(EXERCISE REQUIREMENTS):
Only the lines below starting at the one that contains "Viewport: 2520px width, 1464px height." and ending at the one that contains "is (2458, 1512)." are to be reproduced, exactly and with both ends kept.

(MATERIAL PROVIDED):
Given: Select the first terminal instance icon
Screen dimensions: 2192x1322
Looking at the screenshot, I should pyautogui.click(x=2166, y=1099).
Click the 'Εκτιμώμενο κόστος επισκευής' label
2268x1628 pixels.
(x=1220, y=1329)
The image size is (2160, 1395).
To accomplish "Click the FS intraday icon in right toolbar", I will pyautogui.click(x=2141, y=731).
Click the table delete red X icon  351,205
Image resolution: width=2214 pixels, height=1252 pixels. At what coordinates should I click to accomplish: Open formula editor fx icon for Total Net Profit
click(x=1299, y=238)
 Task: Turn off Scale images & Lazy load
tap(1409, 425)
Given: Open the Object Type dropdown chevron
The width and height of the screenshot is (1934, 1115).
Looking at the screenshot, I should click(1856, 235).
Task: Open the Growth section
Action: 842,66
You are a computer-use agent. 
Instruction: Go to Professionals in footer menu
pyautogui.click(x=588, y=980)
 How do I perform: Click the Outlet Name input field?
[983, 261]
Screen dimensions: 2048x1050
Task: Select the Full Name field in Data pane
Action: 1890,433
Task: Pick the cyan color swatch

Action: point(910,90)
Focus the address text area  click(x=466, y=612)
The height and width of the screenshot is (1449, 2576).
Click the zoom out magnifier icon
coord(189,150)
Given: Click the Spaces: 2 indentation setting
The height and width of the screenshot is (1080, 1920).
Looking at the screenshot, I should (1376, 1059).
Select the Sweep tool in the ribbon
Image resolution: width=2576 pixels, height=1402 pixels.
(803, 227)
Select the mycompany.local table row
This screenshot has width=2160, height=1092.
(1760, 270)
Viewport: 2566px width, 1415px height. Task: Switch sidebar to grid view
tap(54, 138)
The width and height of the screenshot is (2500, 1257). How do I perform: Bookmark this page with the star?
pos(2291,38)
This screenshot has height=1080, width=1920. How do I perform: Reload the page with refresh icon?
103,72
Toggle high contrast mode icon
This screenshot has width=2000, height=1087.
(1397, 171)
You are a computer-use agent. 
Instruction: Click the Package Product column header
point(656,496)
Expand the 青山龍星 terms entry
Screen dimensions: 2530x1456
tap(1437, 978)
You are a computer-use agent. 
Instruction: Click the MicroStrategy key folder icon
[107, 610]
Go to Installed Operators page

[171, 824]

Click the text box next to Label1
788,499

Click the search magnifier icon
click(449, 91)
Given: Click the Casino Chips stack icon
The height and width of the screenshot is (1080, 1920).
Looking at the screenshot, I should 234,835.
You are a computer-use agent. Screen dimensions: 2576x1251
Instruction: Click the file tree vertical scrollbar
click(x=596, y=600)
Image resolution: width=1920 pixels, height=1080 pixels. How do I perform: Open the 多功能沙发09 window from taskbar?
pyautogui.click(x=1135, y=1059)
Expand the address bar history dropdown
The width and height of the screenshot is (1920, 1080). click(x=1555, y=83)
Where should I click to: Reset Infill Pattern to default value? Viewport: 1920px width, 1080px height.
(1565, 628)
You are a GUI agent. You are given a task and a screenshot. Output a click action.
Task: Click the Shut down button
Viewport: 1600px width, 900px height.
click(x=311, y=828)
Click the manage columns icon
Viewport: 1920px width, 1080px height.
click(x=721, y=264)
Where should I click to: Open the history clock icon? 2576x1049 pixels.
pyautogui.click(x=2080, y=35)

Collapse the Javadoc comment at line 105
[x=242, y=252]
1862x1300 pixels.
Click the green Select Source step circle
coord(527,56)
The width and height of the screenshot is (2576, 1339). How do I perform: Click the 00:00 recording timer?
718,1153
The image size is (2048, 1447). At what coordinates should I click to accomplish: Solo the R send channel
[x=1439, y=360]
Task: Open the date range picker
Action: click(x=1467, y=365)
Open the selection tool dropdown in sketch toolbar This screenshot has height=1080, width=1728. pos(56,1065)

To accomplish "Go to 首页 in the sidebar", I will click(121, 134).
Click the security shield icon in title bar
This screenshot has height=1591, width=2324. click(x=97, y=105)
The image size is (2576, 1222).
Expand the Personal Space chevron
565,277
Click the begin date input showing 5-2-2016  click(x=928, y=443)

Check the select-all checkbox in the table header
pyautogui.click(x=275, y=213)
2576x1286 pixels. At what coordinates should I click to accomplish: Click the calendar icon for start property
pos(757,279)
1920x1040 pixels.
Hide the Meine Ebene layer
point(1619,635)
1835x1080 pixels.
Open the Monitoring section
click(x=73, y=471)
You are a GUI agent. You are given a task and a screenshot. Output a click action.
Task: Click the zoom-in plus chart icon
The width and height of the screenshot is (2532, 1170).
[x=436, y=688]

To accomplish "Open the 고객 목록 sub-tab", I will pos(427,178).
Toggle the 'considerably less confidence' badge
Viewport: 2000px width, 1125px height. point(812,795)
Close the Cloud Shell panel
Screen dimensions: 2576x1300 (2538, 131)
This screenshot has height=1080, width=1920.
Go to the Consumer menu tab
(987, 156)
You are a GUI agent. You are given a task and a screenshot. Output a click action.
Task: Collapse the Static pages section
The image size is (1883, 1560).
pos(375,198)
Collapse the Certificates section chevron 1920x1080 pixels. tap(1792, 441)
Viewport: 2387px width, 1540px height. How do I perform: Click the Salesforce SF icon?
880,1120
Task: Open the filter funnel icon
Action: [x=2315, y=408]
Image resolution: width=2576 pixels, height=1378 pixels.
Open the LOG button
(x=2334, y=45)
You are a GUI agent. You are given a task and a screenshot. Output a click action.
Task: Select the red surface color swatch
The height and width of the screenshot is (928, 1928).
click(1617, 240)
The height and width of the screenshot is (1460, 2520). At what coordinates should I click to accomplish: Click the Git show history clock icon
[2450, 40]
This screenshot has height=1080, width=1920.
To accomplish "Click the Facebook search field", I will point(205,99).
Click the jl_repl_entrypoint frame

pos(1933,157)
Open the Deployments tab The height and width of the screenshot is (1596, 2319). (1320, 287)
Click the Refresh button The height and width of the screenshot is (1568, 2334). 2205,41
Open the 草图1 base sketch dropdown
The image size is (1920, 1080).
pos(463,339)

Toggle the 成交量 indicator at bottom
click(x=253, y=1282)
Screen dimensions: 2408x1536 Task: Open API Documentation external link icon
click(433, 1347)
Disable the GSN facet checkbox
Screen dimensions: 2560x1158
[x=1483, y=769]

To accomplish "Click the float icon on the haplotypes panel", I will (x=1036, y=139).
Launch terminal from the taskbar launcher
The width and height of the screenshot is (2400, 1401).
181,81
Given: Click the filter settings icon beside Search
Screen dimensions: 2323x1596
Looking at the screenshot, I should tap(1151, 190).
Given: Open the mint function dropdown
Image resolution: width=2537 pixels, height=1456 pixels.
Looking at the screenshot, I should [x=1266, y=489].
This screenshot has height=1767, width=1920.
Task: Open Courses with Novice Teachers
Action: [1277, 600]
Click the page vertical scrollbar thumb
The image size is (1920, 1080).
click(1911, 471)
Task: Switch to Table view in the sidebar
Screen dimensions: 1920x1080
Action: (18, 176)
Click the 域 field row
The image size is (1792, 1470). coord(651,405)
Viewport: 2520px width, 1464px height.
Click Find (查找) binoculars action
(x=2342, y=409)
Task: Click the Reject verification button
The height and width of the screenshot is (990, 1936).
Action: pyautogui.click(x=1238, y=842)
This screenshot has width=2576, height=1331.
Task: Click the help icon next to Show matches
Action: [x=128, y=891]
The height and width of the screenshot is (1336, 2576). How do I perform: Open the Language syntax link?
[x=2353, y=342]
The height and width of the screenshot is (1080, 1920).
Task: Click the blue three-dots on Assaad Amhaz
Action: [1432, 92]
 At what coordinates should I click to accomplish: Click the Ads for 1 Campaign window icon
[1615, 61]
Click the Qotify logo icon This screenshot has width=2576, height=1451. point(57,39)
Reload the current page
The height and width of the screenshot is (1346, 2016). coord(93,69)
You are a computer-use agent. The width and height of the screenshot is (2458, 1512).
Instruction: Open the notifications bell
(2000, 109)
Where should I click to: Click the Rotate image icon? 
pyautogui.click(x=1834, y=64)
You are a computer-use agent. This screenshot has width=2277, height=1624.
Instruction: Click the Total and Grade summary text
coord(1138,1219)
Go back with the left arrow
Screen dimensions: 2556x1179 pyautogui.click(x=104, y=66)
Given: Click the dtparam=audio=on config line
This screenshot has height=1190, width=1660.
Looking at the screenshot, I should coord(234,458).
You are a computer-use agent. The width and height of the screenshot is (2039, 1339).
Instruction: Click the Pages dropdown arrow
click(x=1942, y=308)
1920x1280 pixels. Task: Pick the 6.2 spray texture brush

(EXPECTED ANSWER):
Viewport: 2520px width, 1464px height.
Click Find (查找) binoculars action
(x=2342, y=409)
Task: Click the Reject verification button
The height and width of the screenshot is (990, 1936).
Action: pyautogui.click(x=1238, y=842)
This screenshot has width=2576, height=1331.
Task: Click the help icon next to Show matches
Action: [x=128, y=891]
The height and width of the screenshot is (1336, 2576). How do I perform: Open the Language syntax link?
[x=2353, y=342]
The height and width of the screenshot is (1080, 1920).
Task: Click the blue three-dots on Assaad Amhaz
Action: [1432, 92]
 At what coordinates should I click to accomplish: Click the Ads for 1 Campaign window icon
[1615, 61]
Click the Qotify logo icon This screenshot has width=2576, height=1451. point(57,39)
Reload the current page
The height and width of the screenshot is (1346, 2016). coord(93,69)
You are a computer-use agent. The width and height of the screenshot is (2458, 1512).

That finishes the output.